**WORK TASK**
Your response should consist solely of the lines from the one containing "How do I perform: Click the Denver" through the end of the data, copied exactly.

**RECORDED INFORMATION**
Segment Open

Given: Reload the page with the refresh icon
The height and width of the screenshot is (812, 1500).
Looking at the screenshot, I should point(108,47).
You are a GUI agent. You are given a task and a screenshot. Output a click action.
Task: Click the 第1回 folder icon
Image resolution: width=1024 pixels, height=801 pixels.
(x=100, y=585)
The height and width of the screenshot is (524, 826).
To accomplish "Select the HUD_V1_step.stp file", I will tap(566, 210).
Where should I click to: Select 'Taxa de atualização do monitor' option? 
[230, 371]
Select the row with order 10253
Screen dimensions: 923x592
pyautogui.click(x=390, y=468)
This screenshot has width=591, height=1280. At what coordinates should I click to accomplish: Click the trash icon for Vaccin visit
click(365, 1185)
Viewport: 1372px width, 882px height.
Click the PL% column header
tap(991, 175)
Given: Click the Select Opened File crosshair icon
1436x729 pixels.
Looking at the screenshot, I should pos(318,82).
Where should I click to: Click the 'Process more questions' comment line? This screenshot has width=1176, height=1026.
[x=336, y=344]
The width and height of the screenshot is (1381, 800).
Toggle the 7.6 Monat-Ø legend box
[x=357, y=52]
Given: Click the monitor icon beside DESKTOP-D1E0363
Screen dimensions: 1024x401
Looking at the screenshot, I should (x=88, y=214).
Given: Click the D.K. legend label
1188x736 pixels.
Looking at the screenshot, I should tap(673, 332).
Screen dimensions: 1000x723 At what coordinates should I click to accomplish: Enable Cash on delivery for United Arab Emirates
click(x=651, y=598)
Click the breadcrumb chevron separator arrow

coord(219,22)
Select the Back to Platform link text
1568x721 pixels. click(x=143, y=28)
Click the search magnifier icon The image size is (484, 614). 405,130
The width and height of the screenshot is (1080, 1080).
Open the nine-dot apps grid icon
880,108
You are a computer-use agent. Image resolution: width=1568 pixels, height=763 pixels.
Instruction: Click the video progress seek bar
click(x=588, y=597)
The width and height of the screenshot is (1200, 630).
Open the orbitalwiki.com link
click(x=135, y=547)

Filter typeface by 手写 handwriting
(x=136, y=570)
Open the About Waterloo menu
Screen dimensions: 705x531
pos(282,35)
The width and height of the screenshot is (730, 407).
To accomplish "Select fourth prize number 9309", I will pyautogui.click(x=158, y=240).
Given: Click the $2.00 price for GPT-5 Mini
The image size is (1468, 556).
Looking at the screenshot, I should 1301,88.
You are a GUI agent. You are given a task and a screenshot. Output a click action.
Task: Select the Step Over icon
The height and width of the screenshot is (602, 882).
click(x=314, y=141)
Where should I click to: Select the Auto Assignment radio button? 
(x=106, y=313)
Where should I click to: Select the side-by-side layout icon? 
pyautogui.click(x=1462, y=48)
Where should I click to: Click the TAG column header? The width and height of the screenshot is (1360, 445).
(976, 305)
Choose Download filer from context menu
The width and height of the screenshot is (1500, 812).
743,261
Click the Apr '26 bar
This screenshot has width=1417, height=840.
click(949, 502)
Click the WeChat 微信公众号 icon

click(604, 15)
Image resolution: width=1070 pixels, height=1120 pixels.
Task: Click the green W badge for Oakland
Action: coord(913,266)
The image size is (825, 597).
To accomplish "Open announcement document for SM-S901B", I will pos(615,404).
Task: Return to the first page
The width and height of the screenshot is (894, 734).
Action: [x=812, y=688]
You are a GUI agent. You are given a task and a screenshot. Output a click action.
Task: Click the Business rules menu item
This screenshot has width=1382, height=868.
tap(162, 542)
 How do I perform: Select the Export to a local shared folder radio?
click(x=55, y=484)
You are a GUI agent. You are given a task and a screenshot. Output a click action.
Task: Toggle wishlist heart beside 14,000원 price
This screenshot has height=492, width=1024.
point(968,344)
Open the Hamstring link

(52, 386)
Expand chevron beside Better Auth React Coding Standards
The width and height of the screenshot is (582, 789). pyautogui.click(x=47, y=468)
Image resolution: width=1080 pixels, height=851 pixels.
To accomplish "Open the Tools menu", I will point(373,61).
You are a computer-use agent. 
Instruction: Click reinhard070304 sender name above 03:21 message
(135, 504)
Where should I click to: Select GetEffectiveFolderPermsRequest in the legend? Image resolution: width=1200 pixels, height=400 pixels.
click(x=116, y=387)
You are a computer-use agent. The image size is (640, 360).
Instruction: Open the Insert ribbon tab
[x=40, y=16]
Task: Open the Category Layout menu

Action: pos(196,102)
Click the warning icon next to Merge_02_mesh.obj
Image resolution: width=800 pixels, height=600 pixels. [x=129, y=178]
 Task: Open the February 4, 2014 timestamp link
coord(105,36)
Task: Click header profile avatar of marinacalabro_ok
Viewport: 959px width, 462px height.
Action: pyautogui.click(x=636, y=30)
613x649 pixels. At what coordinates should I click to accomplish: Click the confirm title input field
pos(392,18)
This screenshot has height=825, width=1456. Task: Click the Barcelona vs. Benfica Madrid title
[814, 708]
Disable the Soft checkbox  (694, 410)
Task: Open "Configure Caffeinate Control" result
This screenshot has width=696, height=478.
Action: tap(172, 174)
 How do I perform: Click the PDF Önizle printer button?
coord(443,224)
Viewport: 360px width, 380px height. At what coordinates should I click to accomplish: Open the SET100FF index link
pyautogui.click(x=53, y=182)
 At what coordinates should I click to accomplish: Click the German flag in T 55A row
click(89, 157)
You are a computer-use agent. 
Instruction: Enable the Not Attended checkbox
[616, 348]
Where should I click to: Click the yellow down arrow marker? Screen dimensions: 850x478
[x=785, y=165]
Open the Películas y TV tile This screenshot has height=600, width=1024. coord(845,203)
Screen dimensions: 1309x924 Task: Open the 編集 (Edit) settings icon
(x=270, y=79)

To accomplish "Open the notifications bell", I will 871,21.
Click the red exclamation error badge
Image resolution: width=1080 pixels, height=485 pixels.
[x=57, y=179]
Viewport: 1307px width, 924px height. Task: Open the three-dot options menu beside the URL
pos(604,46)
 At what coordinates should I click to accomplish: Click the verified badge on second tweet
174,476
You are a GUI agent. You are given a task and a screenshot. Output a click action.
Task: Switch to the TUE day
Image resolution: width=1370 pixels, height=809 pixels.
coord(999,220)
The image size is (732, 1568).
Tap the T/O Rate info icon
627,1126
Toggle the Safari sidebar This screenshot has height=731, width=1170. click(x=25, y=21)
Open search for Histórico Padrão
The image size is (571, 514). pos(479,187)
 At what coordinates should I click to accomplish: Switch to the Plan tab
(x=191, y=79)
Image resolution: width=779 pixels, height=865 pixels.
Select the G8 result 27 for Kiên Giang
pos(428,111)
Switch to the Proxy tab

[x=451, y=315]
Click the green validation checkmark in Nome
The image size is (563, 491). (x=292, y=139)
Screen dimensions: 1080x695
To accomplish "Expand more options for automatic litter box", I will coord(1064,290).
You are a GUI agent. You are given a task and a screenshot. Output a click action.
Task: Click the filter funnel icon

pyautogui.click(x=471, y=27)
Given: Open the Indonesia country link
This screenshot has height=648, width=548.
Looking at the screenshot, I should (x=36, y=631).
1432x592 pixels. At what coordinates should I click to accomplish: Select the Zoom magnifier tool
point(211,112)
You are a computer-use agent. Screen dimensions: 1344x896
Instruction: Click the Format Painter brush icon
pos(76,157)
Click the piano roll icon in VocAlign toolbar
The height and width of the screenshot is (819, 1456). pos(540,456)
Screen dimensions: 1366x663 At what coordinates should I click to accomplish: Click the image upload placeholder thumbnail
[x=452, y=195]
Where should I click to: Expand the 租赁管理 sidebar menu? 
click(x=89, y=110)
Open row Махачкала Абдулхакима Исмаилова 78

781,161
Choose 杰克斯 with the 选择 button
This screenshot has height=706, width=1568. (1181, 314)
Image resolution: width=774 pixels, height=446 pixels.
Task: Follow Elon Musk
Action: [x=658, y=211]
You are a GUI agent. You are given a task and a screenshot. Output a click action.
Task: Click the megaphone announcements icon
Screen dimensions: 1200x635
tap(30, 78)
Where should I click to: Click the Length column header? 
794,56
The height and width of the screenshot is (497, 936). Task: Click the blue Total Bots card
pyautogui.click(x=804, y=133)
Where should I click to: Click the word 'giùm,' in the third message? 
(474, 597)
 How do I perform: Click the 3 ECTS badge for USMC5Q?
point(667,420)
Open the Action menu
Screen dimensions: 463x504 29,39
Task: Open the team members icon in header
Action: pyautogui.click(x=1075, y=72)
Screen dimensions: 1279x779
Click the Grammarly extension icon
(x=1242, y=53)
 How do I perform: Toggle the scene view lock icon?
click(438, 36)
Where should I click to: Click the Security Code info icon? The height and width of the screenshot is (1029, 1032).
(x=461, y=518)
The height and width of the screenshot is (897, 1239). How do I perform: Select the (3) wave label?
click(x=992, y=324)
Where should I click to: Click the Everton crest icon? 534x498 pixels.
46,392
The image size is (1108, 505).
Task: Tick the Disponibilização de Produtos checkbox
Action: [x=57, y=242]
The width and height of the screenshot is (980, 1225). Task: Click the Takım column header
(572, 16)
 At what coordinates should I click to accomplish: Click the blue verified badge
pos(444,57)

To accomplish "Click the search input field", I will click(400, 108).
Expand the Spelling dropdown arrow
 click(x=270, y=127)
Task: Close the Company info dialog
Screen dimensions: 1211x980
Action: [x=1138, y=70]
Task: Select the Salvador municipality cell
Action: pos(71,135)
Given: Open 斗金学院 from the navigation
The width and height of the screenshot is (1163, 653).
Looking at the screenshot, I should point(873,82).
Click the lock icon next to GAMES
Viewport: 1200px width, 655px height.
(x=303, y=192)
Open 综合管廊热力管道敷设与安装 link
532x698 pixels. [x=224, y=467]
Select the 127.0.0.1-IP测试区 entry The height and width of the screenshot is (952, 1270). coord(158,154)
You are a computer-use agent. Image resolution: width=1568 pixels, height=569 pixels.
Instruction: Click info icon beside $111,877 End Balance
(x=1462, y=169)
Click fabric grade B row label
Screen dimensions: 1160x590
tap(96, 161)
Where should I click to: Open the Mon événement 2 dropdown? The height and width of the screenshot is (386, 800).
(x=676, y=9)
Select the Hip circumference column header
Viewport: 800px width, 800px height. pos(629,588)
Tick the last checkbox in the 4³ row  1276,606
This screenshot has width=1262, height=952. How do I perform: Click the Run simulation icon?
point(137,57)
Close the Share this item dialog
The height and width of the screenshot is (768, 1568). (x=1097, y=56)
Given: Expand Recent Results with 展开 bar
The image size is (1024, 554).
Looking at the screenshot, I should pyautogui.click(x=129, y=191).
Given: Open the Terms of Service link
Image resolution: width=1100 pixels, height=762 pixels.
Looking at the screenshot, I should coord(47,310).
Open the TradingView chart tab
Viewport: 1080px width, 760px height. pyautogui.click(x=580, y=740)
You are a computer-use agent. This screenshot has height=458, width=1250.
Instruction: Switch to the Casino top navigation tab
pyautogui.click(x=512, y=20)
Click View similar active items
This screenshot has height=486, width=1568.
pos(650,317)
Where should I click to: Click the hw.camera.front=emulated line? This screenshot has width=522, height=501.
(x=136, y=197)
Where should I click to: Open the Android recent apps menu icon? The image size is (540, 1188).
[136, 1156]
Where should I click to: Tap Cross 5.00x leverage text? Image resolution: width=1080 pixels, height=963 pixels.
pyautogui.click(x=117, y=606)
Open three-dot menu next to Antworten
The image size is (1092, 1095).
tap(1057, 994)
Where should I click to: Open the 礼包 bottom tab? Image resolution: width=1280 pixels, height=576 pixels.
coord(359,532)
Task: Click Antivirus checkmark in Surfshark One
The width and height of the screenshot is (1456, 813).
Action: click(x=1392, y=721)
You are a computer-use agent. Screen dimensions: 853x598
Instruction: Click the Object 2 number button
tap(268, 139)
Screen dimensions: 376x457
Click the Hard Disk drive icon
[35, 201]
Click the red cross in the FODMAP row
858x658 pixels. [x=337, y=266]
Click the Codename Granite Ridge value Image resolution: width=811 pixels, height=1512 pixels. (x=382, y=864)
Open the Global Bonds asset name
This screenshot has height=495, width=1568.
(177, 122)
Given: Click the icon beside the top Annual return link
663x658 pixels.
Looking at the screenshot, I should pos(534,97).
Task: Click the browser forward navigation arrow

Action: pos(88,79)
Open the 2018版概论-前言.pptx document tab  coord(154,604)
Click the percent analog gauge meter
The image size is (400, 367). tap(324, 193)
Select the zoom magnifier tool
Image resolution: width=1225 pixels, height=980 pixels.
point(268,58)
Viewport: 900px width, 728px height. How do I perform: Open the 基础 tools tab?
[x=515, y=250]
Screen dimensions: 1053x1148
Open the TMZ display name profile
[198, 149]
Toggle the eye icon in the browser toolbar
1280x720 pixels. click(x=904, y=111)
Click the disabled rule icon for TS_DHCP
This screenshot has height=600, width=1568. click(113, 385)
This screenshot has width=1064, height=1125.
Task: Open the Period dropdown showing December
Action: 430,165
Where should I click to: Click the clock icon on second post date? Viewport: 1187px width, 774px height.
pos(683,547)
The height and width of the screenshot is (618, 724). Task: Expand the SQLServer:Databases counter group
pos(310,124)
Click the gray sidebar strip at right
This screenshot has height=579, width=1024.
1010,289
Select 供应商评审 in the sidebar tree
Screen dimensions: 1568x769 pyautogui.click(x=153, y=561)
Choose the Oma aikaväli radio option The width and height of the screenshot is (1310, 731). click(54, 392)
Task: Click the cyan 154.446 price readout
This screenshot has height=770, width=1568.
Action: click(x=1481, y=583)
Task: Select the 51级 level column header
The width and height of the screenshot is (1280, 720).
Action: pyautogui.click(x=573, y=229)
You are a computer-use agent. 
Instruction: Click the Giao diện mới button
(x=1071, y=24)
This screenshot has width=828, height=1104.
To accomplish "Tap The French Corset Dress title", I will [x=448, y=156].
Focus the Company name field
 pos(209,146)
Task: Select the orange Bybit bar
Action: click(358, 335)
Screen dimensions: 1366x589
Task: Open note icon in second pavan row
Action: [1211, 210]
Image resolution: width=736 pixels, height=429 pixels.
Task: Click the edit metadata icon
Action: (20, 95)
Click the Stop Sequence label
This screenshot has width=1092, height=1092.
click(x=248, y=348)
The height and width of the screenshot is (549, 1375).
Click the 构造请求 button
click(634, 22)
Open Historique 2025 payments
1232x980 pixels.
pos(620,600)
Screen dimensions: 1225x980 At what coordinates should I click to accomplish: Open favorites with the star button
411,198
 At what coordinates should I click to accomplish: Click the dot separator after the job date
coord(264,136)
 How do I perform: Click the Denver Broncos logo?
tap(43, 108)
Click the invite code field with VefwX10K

Segment Closed

**TASK OUTPUT**
 How do I perform: Click the Denver Broncos logo?
tap(43, 108)
Click the invite code field with VefwX10K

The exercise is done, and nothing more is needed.